During the summer, my congregation’s Bible study group decided to read the book of James. We had two reasons. First, James is only five chapters and thus, we thought, would be a fast read. Second, we knew Martin Luther had called this book “an epistle of straw,” which intrigued us. As we studied together, we quickly learned that both we and Luther were wrong—James is long and rich with wisdom.
We ended up studying James all summer and, in doing so, wrestled with the question “What do my words and deeds say about my faith and about me?” We discovered that James doesn’t advocate for earning one’s righteousness through works, as Luther thought, but instead stresses the importance of one’s character in Christ. Character is one’s identity reflected in what one says and does.

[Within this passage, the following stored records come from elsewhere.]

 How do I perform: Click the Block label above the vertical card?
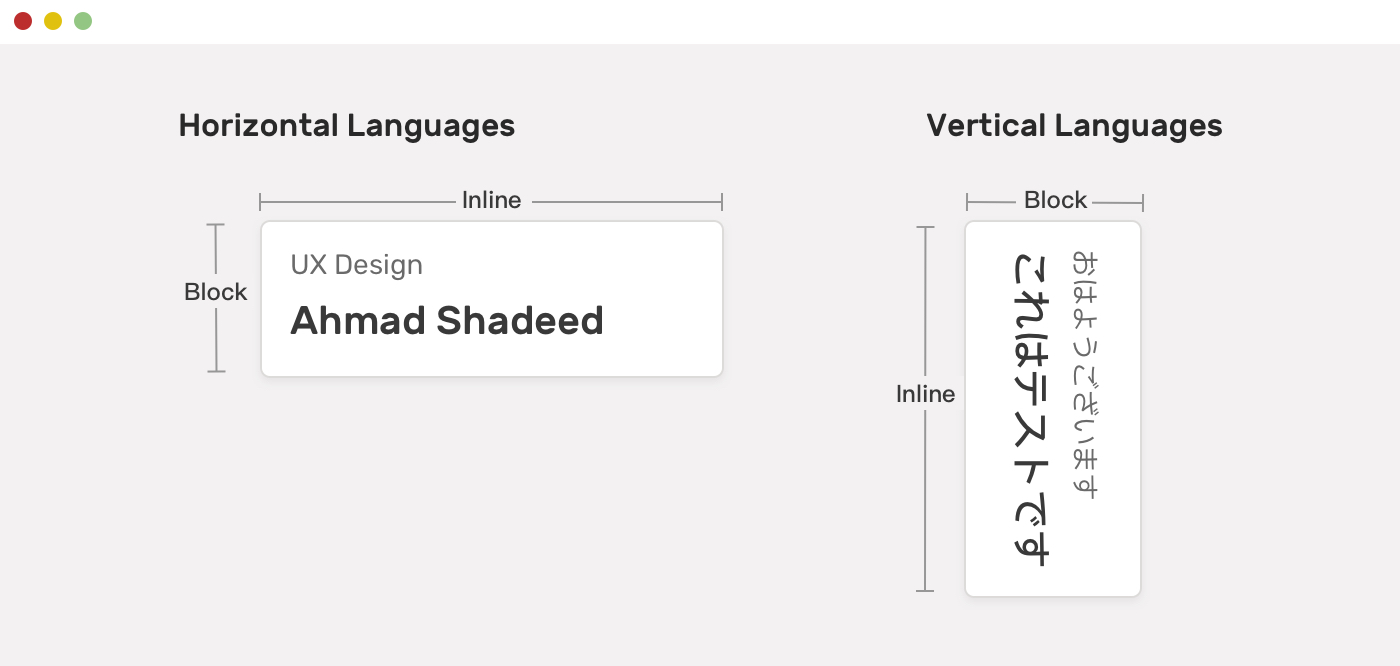[1055, 200]
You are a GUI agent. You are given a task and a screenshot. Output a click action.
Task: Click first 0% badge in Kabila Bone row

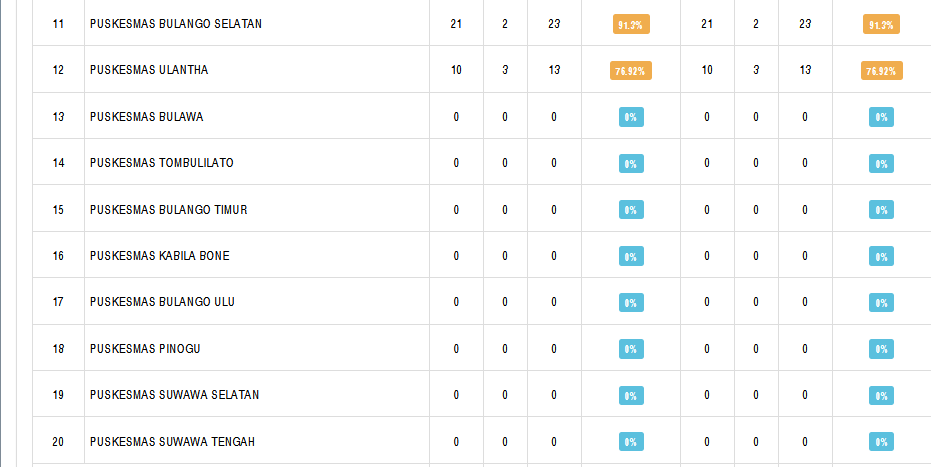tap(631, 256)
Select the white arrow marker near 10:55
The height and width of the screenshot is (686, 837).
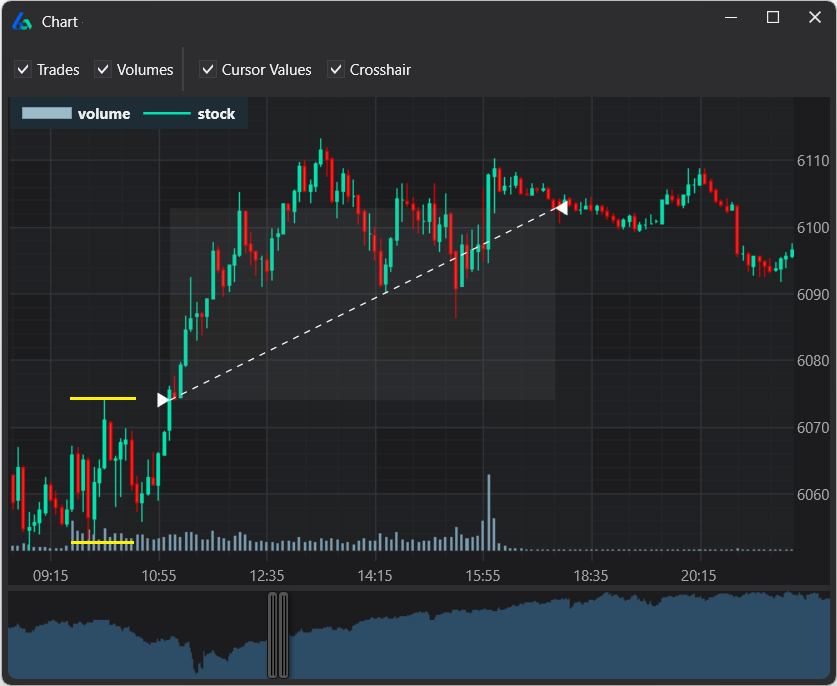[163, 399]
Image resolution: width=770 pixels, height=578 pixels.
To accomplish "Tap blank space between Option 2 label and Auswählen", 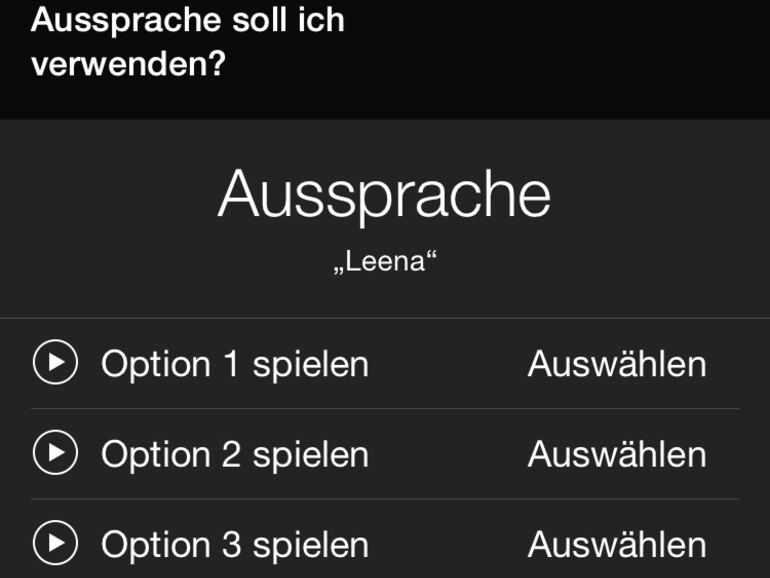I will [x=448, y=454].
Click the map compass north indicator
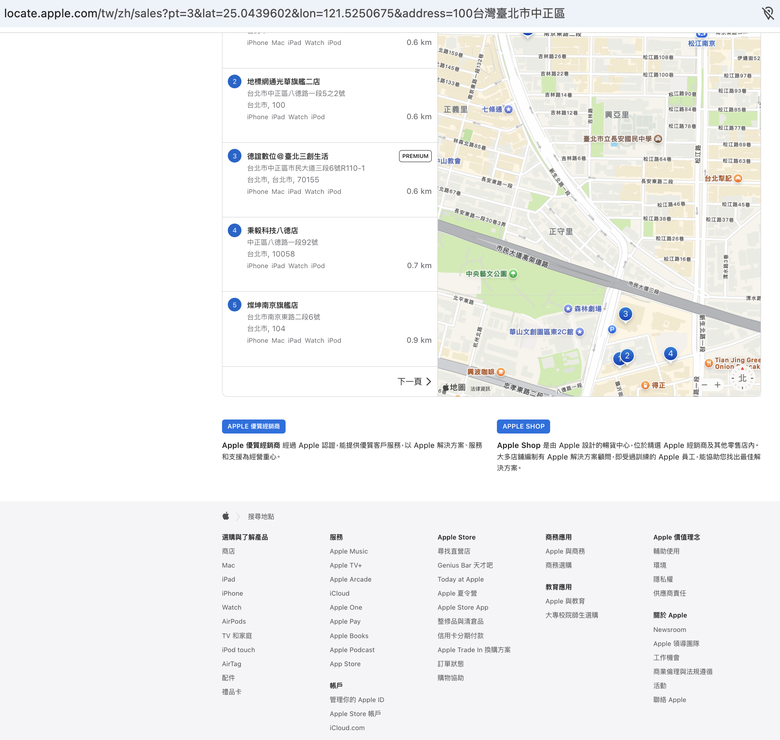 point(742,380)
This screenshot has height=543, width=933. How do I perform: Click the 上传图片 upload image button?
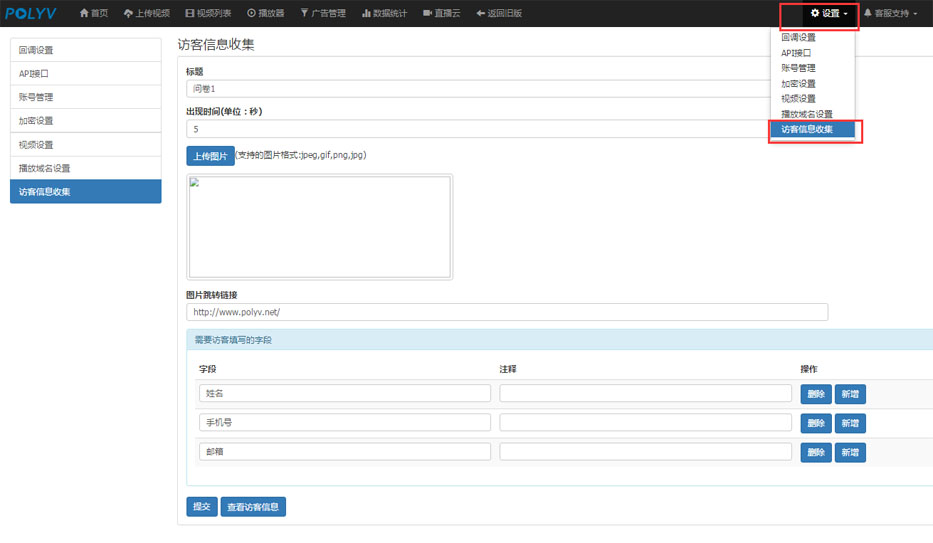click(210, 156)
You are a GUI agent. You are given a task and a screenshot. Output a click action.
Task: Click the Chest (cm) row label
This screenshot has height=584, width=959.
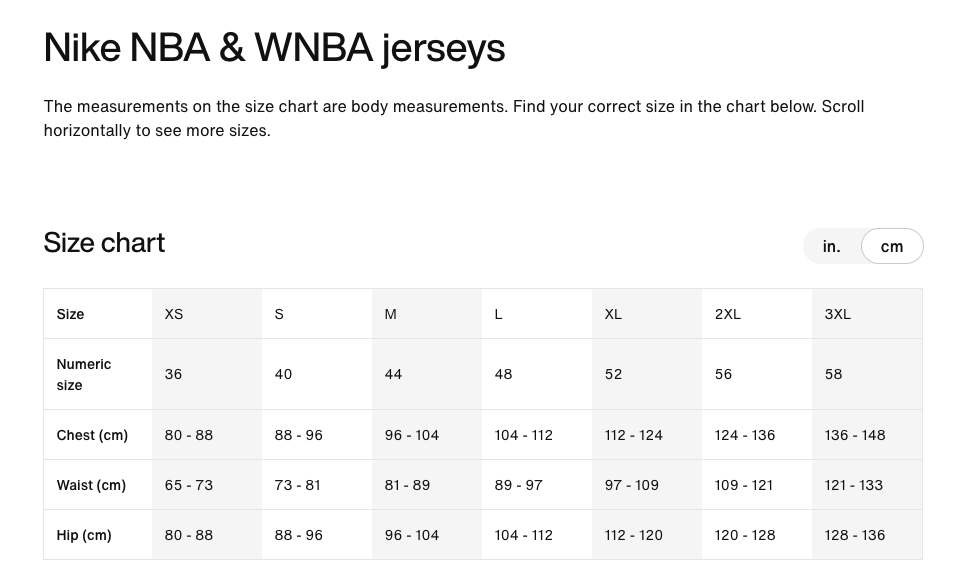(92, 435)
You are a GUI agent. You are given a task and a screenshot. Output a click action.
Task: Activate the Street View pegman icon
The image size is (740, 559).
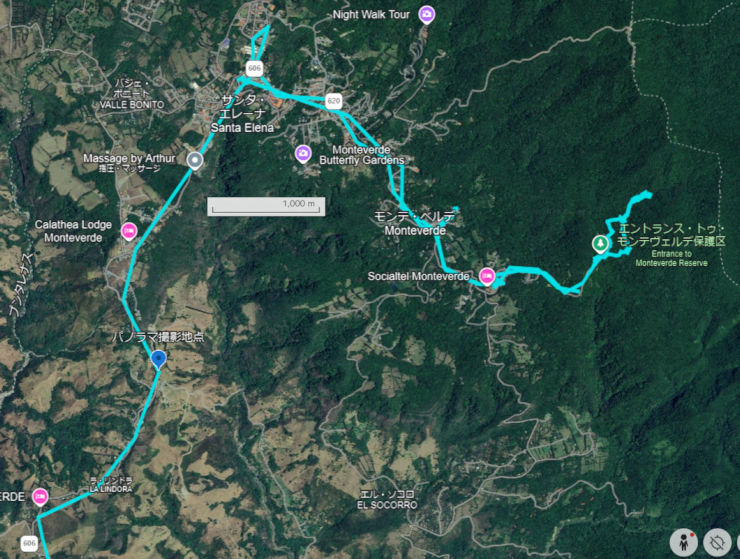click(x=684, y=542)
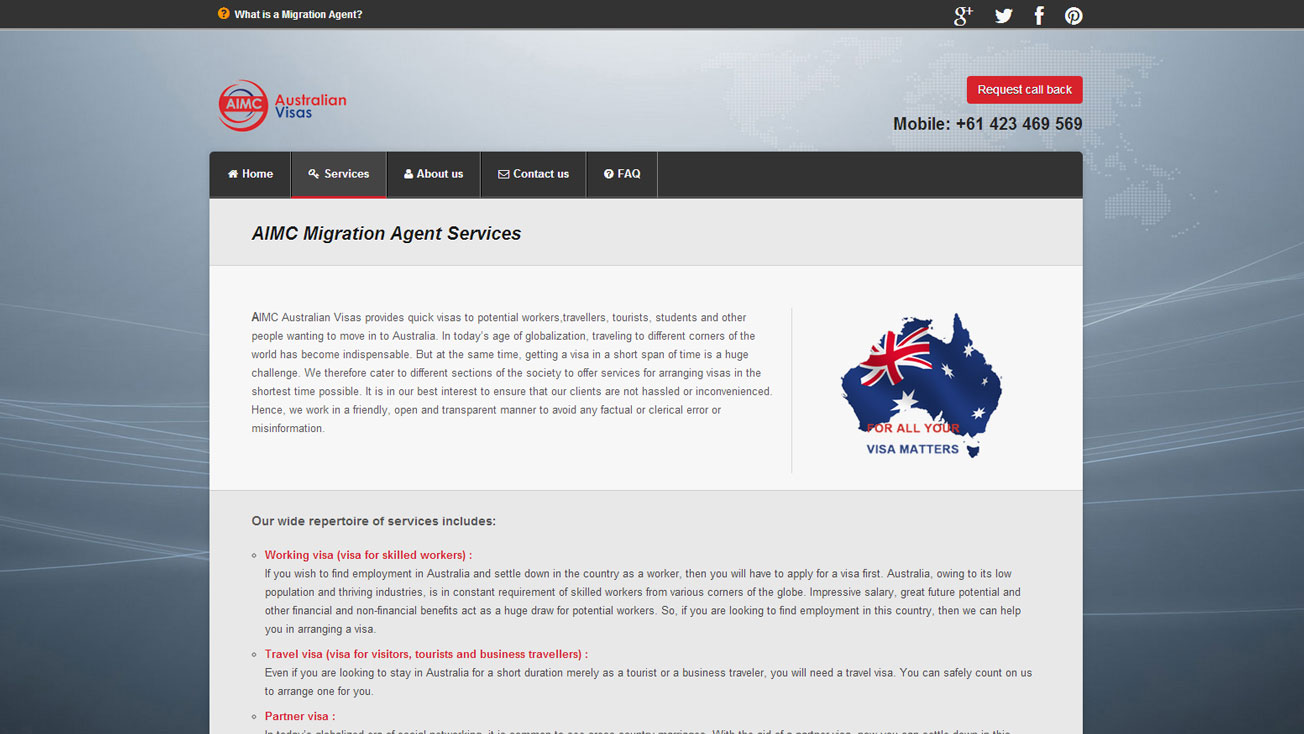
Task: Go to the FAQ menu item
Action: 621,174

Thinking about character naturally leads to many questions. This month’s lectionary readings from James offer the following questions to reflect on Christian character: Do our actions and words align with our Christian faith? What virtues form a Christian character? How do practices such as prayer affect our character?
We discovered that James doesn’t advocate for earning one’s righteousness through works, as Luther thought, but instead stresses the importance of one’s character in Christ.
I’ve also been asking myself, “Does character matter?” Based on how our society talks about politics and justice for people of varying race, gender and sexual orientation and for the poor, my answer would be no. In media today, we receive messages that lack compassion, empathy and humility—the virtues of character.
I even watch fellow Lutherans, people who have expressed deep faith in Jesus, say and do things online and beyond that contradict Christ’s call to suffer with and alongside all of God’s people. I’m prone to this as well. Many of us today act and speak reactively and have become less discerning in how we live out our relationships with friends, family and strangers. As a result, our emotional and spiritual wellness has suffered, which has left us feeling hopeless and alone. Such unwellness can lead to suicide, thoughts of suicide and harm, mental health struggles and acts of violence. All this happens, I believe, because we don’t think character matters.
Our September readings from James prove that character indeed matters. Yet for Christians, character is not a matter of choice; it starts when we allow ourselves to be formed by Christ.
As James writes, “Draw near to God, and [God] will draw near to you” (4:8). Only when we draw near to Christ and allow him to work in us will we be able to discern what to do and what to say and, importantly, reject anything that erodes our Christian character.